**EXERCISE BRIEF**
Without the pictures, extract every line from the start of the material to the line containing "Meuble, linge de maison (181, 124)", both ends included.
--- TASK DATA Enclosed Below ---
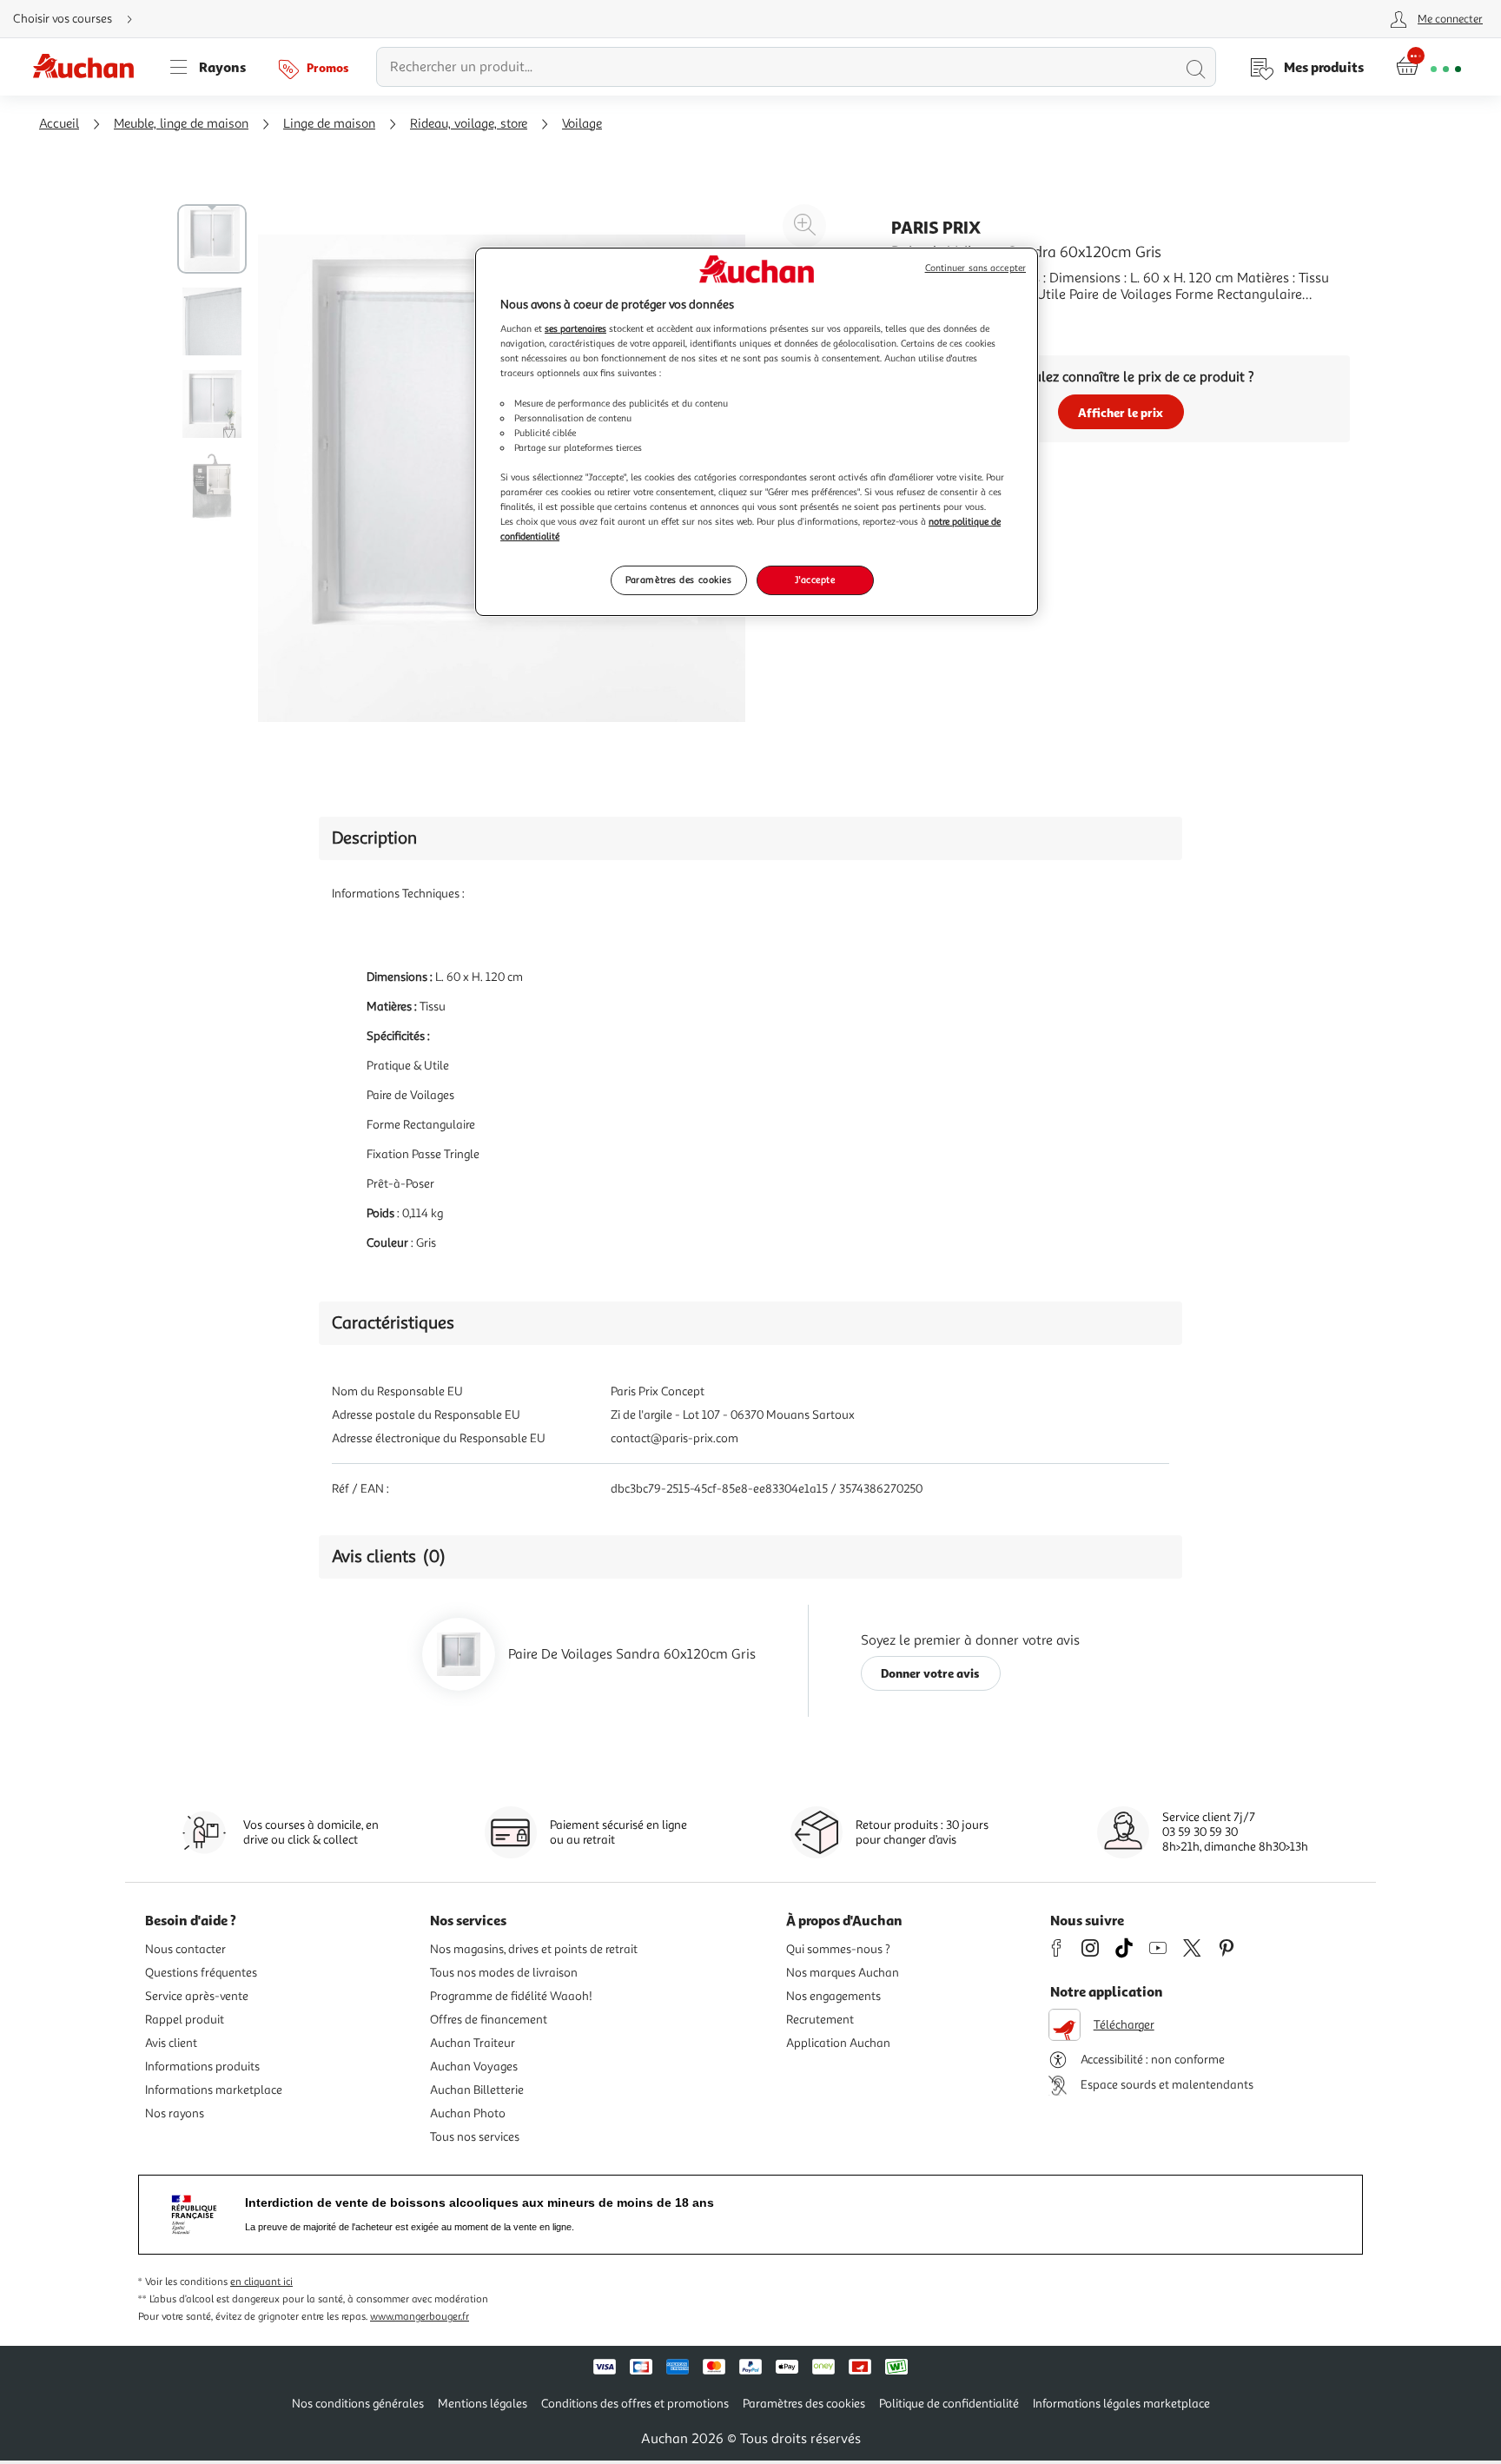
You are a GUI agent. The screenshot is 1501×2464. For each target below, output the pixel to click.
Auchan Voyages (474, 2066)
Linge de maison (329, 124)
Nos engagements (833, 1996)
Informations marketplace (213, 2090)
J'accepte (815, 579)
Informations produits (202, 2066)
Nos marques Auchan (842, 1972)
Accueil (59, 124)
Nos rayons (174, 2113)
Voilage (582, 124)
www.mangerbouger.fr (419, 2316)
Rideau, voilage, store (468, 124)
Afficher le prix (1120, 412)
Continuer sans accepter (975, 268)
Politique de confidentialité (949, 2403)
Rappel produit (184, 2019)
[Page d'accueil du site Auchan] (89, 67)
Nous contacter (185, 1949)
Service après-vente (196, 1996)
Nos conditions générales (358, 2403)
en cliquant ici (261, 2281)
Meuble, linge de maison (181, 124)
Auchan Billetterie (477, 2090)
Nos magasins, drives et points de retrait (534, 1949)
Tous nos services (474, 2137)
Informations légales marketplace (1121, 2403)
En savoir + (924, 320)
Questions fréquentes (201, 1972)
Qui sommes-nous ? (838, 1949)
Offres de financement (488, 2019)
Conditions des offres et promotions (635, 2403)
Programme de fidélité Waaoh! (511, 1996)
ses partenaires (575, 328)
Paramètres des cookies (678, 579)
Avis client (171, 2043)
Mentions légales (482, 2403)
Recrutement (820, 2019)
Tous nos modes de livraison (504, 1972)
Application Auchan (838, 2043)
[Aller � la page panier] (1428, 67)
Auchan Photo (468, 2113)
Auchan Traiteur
--- End of Enclosed TASK DATA ---
**RESULT FOR THIS TASK**
You are a GUI agent. The screenshot is 1501×2464. For each target below, output the pixel to click.
Auchan Voyages (474, 2066)
Linge de maison (329, 124)
Nos engagements (833, 1996)
Informations marketplace (213, 2090)
J'accepte (815, 579)
Informations produits (202, 2066)
Nos marques Auchan (842, 1972)
Accueil (59, 124)
Nos rayons (174, 2113)
Voilage (582, 124)
www.mangerbouger.fr (419, 2316)
Rideau, voilage, store (468, 124)
Afficher le prix (1120, 412)
Continuer sans accepter (975, 268)
Politique de confidentialité (949, 2403)
Rappel produit (184, 2019)
[Page d'accueil du site Auchan] (89, 67)
Nous contacter (185, 1949)
Service après-vente (196, 1996)
Nos conditions générales (358, 2403)
en cliquant ici (261, 2281)
Meuble, linge de maison (181, 124)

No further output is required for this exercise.